AT&T has announced plans to buy NextWave Wireless, hoping to use the company's WCS and AWS spectrum licenses to increase its own 4G LTE coverage. NextWave was granted Wireless Communication Services (WCS) and Advanced Wireless Service (AWS) spectrum some time ago, but if the FCC approves a June submission requesting approval to begin using WCS airwaves for mobile data, those holdings could become invaluable to AT&T.
The combination of the NextWave acquisition and the FCC rule changes "represent an alternative approach to creating additional wireless network capacity to help support skyrocketing wireless data usage on smartphones and tablets" AT&T said in a statement today. "If approved, the proposal will enable AT&T to begin initial deployment of WCS spectrum for added 4G LTE capacity, in approximately three years."
That's still a big "if", given the FCC is still looking over the spectrum request made by both AT&T and Sirius XM. Previously, the FCC had concerns that using WCS spectrum for wireless broadband might interfere with satellite radio broadcasts in adjacent bands.
AT&T will pay $25m for NextWave's equity, along with a contingent payment of around $25m; it will also settle or retire any outstanding NextWave debt, for a total of $600m in cash.
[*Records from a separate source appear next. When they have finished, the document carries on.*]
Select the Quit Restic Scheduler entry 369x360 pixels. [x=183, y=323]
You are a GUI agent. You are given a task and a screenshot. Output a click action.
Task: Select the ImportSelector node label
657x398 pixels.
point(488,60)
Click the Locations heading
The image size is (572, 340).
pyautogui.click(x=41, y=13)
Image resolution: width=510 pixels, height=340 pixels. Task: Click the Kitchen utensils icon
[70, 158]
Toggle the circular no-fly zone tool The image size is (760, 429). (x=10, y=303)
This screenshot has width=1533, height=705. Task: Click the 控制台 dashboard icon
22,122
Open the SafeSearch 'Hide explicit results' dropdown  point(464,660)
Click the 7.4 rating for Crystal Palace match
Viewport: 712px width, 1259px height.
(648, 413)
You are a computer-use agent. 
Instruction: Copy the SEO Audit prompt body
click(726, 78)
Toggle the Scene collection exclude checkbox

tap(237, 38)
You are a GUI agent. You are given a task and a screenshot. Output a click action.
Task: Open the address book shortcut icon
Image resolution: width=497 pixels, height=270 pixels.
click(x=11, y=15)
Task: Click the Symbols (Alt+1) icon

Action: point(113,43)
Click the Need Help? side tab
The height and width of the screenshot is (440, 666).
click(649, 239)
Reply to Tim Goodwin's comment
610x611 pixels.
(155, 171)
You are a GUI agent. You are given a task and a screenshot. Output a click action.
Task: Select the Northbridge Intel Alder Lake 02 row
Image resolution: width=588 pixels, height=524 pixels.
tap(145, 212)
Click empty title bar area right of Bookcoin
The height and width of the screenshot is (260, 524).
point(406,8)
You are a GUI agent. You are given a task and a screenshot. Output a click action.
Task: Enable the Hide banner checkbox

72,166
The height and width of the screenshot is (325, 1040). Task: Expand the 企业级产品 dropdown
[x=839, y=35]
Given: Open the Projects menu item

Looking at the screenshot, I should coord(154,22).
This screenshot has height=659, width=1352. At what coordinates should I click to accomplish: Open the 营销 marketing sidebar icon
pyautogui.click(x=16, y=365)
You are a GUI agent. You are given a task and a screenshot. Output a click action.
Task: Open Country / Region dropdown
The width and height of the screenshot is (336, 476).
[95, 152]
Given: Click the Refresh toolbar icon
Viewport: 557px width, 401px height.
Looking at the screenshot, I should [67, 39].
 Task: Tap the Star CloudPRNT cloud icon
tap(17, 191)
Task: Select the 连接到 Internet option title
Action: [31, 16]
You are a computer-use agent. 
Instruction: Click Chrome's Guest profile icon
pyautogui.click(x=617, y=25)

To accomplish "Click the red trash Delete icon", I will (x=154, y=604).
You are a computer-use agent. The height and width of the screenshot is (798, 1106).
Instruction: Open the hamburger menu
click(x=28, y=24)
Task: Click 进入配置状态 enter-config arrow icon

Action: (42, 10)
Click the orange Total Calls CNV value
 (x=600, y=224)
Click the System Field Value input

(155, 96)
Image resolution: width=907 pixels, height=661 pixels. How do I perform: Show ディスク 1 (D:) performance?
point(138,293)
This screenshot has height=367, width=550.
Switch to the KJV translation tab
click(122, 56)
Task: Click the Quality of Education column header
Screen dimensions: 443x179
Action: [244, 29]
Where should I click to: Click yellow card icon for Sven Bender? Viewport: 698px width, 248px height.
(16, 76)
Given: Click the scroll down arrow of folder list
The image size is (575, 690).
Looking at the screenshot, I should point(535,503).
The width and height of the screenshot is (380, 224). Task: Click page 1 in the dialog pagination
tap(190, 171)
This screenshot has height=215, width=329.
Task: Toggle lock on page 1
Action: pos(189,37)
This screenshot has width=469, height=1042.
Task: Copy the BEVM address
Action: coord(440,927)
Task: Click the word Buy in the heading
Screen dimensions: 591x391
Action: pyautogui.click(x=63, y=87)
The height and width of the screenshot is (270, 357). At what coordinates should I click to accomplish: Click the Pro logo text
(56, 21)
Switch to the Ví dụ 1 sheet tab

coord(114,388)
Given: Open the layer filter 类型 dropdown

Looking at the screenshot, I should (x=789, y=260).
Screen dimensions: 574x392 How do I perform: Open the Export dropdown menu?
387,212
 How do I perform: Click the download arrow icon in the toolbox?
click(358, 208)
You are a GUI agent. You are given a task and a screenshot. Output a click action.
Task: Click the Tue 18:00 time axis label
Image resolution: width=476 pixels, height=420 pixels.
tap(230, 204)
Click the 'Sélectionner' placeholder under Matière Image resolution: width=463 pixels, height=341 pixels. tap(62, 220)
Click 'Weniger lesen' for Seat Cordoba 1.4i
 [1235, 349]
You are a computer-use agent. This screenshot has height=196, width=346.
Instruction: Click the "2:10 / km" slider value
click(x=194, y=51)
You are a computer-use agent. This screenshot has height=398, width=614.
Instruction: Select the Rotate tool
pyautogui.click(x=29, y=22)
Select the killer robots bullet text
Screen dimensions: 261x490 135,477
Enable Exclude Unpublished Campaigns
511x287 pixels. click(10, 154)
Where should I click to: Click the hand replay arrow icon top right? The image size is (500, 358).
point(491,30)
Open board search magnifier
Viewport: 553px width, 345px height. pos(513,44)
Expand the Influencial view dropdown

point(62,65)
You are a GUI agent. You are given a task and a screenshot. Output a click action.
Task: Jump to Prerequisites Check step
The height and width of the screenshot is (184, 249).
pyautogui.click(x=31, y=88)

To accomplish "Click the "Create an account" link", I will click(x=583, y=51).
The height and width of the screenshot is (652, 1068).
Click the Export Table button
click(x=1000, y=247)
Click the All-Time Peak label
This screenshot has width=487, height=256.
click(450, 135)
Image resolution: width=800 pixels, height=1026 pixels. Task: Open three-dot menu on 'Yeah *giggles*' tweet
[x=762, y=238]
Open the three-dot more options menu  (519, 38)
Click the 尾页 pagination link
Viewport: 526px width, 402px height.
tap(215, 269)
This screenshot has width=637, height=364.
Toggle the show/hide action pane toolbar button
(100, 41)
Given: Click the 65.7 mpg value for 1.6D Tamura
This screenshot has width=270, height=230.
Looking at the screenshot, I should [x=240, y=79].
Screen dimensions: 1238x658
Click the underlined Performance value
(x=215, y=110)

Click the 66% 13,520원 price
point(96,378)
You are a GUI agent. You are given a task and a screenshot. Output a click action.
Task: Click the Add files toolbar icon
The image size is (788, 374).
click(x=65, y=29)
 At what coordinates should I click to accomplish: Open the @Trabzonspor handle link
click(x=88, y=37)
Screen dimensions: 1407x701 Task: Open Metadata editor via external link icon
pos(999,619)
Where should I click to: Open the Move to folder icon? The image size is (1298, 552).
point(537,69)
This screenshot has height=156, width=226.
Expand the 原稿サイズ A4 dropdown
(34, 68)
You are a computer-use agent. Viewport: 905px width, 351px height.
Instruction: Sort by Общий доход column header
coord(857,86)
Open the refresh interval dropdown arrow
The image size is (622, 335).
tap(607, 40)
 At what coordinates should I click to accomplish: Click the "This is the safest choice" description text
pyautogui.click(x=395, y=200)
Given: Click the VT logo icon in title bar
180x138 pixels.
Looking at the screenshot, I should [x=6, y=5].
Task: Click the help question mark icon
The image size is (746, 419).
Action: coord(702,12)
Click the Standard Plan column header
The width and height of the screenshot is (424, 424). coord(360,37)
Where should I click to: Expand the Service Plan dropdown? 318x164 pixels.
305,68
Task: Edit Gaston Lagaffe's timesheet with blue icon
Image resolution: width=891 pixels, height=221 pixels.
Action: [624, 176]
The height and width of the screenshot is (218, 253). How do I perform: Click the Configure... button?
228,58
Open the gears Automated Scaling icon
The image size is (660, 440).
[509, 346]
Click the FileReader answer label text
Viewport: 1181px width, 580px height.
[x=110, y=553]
Outstanding debt will be settled by a combination of cash or NextWave asset transfers, and AT&T claims "a majority" of shareholders are happy with the agreement.
The FCC will still have to approve the acquisition, and AT&T warns that the FTC and Department of Justice might want to have a look at the asset transfer part of the deal too. Still, it hopes to close by the end of the year.